During his inauguration, ministers and faith leaders from across the city "laid hands" on new Memphis Mayor Paul Young, asking God to bless his work. (Photo: Gary S. Whitlow/GSW Enterprises)

Memphis Mayor Paul A. Young joined the pantheon of African American mayors of Memphis when he was sworn on New Year’s Day, January 1, 2024. at the Cannon Center.

And among his very first public remarks, Young announced that he and the Memphis City Council are on “a mission to save our city right now.”

“This is a big moment, we will rise or fall,” Young said, before mentioning COVID and other factors contributing to the city’s troubling wave of violent crime.

Surrounded by his family, Paul Young takes the oath to become Mayor of Memphis, the fifth African American to hold the office. (Photo: Gary S. Whitlow/GSW Enterprises)

“The city feels like it’s in a crisis… Crime is the topic at every breakfast table,” he continued. “It’s time for us to step up.”

Young, a Memphis native, was elected mayor after receiving 28 percent of the vote in a crowded field of 17 candidates, including former mayors and well-known community leaders. More than 85,000 people turned out to vote in the October 5 election

For his inaugural address,  Paul Young, the 65th Mayor of Memphis, was joined on stage by his wife Dr. Jamita Smith Young and their two children.  During his speech, he acknowledged his predecessors outgoing Mayor Jim Strickland and former Mayor AC Wharton.

Young called on every citizen to step up to begin a new chapter in Memphis history and to help make Memphis, with the largest black population in Tennessee, “a stronger city” – “the cleanest” city with “the fastest growing economy.”

Calling for a fresh start and fresh energy, he challenged his audience.  He stated that “we” are standing in the future right now and will become “a stronger, more connected Memphis.

“It will happen,” Young said.

Memphis City Councilman JB Smiley, Jr. was also installed at the new Chairman of the Memphis City Council. “The city has been stagnant for too long,” Smiley said during his remarks. (Photo: Gary S. Whitlow/GSW Enterprises)

The ceremony also included the swearing-in of new Memphis City Council Chairman J.B. Smiley, Jr.

“The city has been stagnant for too long,” Smiley said, asking that the incoming council be judged by “our efforts” and “not by our predecessors.” Smiley also promised that this council will be “partners in progress” and “will collaborate and work to bring Memphis forward . . . in a more prosperous direction.”

For the first time in Memphis history, women will make up a majority of the council. Memphis City Council members sworn in Monday were: Ford Canale, Chase Carlisle, Edmund H. Ford Sr., Jerri Green, Rhonda Logan, Philip Spinosa, Yolanda Cooper-Sutton, Michalyn Easter-Thomas, Pearl Eva Walker, Jana Swearengen-Washington, Dr. Jeff Warren and Janika White.

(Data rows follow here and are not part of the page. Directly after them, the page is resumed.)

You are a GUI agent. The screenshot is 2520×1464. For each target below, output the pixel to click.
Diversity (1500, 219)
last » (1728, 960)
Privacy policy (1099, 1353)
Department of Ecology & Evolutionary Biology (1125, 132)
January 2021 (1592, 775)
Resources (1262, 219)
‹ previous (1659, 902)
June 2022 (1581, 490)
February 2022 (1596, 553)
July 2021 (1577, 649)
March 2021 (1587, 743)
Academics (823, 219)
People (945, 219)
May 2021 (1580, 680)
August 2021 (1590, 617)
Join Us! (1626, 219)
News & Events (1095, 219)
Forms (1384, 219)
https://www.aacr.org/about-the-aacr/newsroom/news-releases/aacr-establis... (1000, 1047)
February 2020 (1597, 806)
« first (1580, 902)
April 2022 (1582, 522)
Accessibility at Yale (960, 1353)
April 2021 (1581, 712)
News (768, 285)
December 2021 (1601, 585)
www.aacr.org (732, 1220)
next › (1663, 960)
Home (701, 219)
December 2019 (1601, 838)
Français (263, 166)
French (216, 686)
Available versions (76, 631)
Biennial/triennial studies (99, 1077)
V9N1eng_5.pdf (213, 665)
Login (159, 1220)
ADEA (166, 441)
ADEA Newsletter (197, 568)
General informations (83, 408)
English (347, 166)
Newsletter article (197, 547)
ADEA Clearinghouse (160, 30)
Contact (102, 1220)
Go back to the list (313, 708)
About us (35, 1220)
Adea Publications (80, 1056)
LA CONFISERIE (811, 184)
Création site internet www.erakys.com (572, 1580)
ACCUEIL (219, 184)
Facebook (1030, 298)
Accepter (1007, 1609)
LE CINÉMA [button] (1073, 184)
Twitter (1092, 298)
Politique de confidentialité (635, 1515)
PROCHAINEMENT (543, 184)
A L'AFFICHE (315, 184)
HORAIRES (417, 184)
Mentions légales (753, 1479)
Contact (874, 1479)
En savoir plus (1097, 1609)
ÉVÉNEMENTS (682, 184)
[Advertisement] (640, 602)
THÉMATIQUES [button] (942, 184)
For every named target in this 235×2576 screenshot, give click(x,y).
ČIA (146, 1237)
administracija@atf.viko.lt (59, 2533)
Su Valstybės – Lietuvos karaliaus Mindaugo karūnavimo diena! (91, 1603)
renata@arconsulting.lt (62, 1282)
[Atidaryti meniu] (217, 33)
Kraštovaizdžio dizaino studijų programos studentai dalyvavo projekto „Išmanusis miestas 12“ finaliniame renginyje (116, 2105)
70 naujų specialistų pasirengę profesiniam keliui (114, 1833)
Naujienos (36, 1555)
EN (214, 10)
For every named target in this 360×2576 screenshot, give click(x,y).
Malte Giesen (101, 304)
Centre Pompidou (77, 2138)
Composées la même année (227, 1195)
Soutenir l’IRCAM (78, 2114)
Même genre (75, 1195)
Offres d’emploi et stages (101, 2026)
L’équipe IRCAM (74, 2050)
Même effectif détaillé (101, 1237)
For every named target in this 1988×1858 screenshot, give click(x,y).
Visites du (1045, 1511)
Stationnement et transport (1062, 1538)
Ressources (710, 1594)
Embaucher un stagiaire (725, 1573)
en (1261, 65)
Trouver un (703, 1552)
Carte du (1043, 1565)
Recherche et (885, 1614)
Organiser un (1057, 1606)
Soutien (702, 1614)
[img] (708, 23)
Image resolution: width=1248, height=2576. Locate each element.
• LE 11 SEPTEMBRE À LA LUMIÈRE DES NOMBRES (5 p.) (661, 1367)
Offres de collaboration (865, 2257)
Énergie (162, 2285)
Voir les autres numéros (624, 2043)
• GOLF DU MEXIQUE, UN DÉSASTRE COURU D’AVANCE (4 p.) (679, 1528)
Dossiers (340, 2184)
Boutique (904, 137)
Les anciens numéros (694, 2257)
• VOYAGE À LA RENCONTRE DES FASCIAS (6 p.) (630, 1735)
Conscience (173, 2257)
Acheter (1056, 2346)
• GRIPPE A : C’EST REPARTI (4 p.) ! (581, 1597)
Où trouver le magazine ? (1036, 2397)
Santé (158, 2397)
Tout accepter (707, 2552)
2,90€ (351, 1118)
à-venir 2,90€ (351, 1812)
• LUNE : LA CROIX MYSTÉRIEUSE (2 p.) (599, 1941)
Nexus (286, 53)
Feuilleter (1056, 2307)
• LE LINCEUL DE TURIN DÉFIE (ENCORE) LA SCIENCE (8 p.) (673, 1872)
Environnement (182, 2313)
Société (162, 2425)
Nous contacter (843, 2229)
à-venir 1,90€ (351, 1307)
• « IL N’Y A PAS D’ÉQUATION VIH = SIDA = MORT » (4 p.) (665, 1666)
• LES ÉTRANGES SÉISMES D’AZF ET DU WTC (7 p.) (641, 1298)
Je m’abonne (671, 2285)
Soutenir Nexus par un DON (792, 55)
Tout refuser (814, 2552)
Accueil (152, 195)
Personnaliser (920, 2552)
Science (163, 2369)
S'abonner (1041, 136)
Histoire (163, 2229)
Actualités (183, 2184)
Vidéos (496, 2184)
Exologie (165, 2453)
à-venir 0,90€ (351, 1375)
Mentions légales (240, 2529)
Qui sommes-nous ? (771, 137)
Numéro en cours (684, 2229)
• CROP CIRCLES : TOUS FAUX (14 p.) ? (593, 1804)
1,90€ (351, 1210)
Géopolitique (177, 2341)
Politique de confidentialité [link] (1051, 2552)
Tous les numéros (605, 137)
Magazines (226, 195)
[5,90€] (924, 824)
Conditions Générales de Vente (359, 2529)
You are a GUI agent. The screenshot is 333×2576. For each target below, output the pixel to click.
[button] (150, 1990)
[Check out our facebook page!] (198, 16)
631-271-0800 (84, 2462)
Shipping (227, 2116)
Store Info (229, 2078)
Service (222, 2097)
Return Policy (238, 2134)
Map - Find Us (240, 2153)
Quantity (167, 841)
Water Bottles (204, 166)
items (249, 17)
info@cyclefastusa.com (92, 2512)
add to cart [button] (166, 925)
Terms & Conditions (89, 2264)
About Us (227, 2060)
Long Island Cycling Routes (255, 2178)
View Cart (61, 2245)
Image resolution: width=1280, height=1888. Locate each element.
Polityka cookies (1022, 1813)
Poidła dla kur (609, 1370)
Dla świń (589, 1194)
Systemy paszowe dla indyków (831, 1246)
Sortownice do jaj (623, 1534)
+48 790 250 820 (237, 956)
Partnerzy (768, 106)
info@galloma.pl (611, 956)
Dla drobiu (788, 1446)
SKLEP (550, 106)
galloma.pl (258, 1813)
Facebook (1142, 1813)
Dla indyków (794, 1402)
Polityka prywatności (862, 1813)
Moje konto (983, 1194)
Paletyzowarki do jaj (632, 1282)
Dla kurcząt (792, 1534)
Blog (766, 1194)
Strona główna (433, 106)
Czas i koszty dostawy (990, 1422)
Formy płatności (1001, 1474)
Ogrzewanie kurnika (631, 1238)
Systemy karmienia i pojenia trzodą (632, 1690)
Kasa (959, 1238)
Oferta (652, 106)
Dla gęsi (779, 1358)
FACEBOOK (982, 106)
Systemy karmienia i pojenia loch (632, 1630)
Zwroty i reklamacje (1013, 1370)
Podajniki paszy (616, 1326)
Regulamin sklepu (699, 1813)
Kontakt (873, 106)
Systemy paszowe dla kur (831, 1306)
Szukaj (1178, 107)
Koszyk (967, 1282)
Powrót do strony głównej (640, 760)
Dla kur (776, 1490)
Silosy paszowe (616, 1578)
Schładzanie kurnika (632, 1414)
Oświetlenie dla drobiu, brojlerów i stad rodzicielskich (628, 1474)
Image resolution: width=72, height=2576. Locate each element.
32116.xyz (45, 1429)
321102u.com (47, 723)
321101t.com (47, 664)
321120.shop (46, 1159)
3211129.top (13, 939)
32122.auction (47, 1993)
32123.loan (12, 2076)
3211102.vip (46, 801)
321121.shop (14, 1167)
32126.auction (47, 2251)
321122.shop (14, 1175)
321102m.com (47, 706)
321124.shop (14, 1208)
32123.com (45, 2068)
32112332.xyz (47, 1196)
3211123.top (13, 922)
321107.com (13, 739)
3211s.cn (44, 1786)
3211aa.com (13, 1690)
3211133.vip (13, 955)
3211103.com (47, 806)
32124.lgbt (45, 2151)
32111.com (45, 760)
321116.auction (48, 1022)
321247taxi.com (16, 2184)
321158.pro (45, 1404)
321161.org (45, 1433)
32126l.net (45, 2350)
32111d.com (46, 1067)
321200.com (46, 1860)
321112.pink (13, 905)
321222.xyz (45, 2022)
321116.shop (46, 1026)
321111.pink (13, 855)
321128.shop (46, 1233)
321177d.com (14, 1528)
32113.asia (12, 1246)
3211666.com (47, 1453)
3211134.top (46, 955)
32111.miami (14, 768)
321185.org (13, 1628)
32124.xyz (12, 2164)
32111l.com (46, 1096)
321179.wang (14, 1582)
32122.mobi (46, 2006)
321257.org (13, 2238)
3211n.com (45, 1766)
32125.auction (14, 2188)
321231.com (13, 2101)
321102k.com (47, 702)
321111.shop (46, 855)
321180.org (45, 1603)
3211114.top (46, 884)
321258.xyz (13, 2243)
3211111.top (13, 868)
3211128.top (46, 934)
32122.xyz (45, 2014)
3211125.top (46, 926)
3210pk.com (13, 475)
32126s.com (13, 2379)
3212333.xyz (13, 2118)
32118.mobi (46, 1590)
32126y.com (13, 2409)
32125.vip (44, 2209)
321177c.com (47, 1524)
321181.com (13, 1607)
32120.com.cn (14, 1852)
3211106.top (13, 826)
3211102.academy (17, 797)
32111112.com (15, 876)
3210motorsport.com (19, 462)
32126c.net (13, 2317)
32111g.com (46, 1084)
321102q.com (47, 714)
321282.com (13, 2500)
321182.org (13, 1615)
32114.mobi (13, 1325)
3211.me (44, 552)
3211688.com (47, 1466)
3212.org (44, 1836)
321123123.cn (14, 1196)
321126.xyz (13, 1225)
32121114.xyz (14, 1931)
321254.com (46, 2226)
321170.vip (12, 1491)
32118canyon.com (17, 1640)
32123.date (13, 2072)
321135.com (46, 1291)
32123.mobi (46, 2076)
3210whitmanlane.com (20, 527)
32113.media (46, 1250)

In groups of three, each council member placed his or her hand on a Bible held by a family member and swore to do nothing to cause others to disrespect their position and that they would faithfully perform the duties of their office.

The inauguration ceremony also featured performances by Kirk Whalum and Effie Johnson, as well as a selection by the Tennessee Mass Choir.

In the 202-year history of the city, only four other African Americans have ever been Memphis’ top elected official:

  • Mayor J.O. Patterson Jr. (1982),
  • Mayor W.W. Herenton (1992-2009),
  • Mayor Myron Lowery (interim mayor, 2009)
  • Mayor AC Wharton, Jr.  (2009-2015), who also served as Shelby County Mayor from 2003-2009.

Mayor Young’s experience in city and county government spans 20 years.  In 2003, he began his career as a planner in the Memphis Shelby County Division of Planning and Development.  Later, he became a financial analyst and since then has worked in various aspects of city or county government. He was a financial analyst for Community Capital Memphis and has held several positions in Shelby County Government, including director of the Memphis Division of Housing and Community Development.

An electrical engineering graduate of the University of Tennessee, Young earned a master’s degrees in both urban and regional planning and business administration from the University of Memphis. Before being elected mayor, he served as president and CEO of the Downtown Memphis Commission.

Mayor Paul Young’s rallying call to all citizens is: “We Are One Memphis.”